Description of the task: The answer must consist of every line from the data that holds the string "header".

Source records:
--------
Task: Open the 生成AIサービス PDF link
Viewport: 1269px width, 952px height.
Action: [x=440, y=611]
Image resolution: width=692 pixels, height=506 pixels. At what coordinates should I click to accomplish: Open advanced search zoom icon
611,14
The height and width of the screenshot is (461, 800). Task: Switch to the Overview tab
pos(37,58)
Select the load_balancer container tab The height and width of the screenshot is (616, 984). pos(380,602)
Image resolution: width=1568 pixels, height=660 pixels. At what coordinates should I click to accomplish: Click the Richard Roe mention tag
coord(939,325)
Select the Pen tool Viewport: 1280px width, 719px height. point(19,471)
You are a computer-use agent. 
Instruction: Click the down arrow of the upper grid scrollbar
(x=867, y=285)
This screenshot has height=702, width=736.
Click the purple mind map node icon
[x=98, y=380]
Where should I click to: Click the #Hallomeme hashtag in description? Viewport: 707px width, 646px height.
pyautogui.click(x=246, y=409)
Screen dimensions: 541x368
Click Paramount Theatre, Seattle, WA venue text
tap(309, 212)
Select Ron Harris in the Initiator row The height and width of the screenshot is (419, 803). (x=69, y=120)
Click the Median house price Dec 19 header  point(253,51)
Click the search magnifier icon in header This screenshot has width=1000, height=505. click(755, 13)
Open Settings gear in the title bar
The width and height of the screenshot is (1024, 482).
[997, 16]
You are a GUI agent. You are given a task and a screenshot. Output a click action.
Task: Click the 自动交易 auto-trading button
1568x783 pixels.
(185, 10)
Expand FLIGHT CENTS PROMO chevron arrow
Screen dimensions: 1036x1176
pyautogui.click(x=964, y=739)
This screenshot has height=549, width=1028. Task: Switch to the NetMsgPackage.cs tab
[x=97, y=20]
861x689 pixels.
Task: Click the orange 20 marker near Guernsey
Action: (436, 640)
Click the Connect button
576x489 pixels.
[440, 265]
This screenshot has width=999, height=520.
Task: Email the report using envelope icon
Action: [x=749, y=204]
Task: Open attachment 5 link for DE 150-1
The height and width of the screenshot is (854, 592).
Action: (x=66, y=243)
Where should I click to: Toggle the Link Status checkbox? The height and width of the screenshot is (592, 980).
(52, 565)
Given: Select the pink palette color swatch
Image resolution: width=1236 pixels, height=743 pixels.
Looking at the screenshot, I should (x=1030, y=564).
--------
Response:
Click the Median house price Dec 19 header  point(253,51)
Click the search magnifier icon in header This screenshot has width=1000, height=505. click(755, 13)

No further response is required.